Anche supponendo che i risultati elettorali avessero premiato chi a tali parametri ha cercato di adeguarsi negli ultimi 25 anni, lo stesso Padoan, conscio che la "flessibilità" prevista dalla Commissione, quanto al rispetto del fiscal compact, è ormai irrevocabilmente esaurita (qui: pp. 2-5), avrebbe proposto un atteggiamento che risulta da questa dichiarazione (siamo al 31 ottobre 2017):
"Il giudizio del governo è che l'Italia sta ancora affrontando condizioni cicliche difficili, anche se in miglioramento". Lo scrive il ministro dell'Economia Pier Carlo Padoan nella lettera in risposta alla Ue. L'output gap stimato da Roma è al -2,1% del prodotto potenziale nel 2017 e a -1,2% nel 2018, mentre la Commissione nelle previsioni di primavera indica rispettivamente -0,8% e 0. Nella lettera Padoan ricorda che la Ue ha riconosciuto l'attuale metodo di calcolo dell'output gap può generare "stime implausibili per l'Italia".
9. Certo, ma poi il Country Report 2018 della Commissione per l'Italia, continua a considerare colmato l'output gap e ad invitare a rispettare la "regola del debito"(che è un rapporto col PIL) ignorando gli effettivi moltiplicatori fiscali. E quindi fingendo che l'ulteriore austerità fiscale non conduca a una depressione del PIL, cioè a un ulteriore allargamento dell'output gap. Se non addirittura a rasentare una nuova recessione, se i parametri fiscali fossero applicati rigidamente e acriticamente, come vorrebbero i tedeschi.
La disputa sulla stima dell'output gap va avanti almeno dal Def dello scorso anno (qui, pp. 15-18); ed è una disputa a cui anche un governo di sicura fede €urozonista non avrebbe potuto sottrarsi...
Nell'interesse nazionale: che, consiste, quantomeno, nell'avere la coscienza informata che i trattati e l'unione monetaria sono sia insostenibili che irriformabili.

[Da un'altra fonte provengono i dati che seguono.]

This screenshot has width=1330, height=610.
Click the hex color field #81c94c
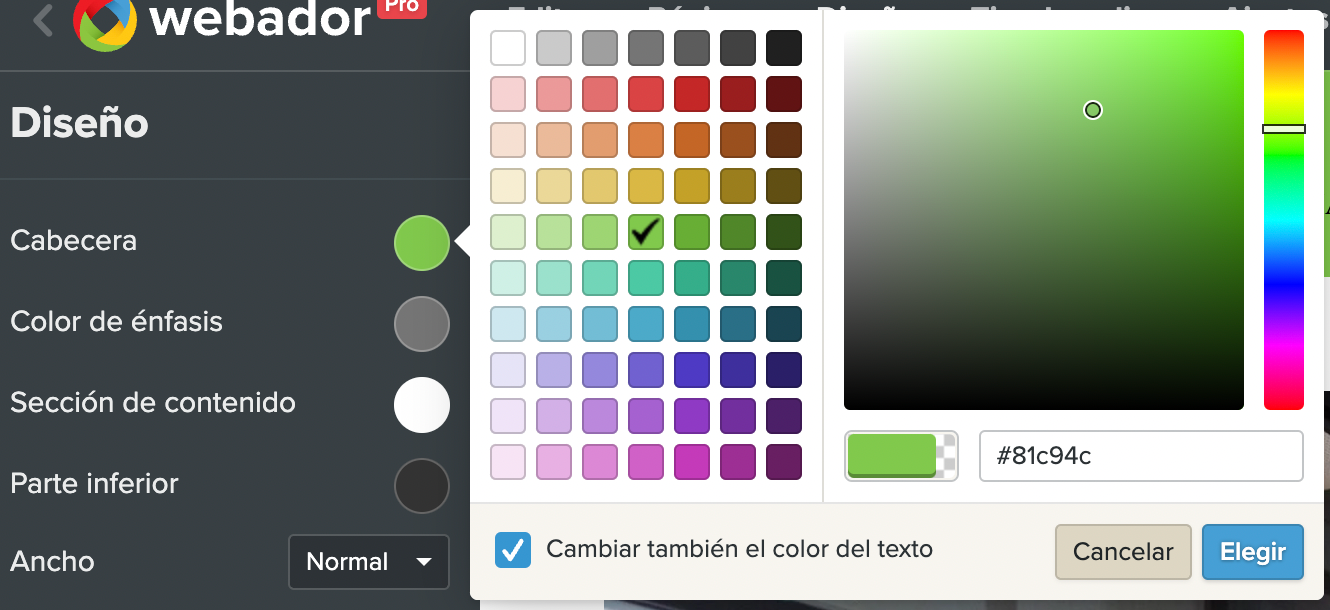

E non nell'ignorare ostinatamente questa realtà, mentre la povertà e la precarietà del lavoro dilagano in una società prostrata da inutili sofferenze.
10. L'interesse nazionale non coincide con l'interesse tedesco, accentuato dall'attuale assetto monetario dei trattati e dalla costante e mai sanzionata (e neppure seriamente sanzionabile) loro violazione della regola del surplus commerciale(qui, p.5)...
Qualunque siano la maggioranza e il programma di un futuro governo italiano.
Persino Macron è consapevole di questo problema.
E sarebbe il caso di prenderne atto e non ignorarne l'importanza per il benessere e la crescita del popolo italiano.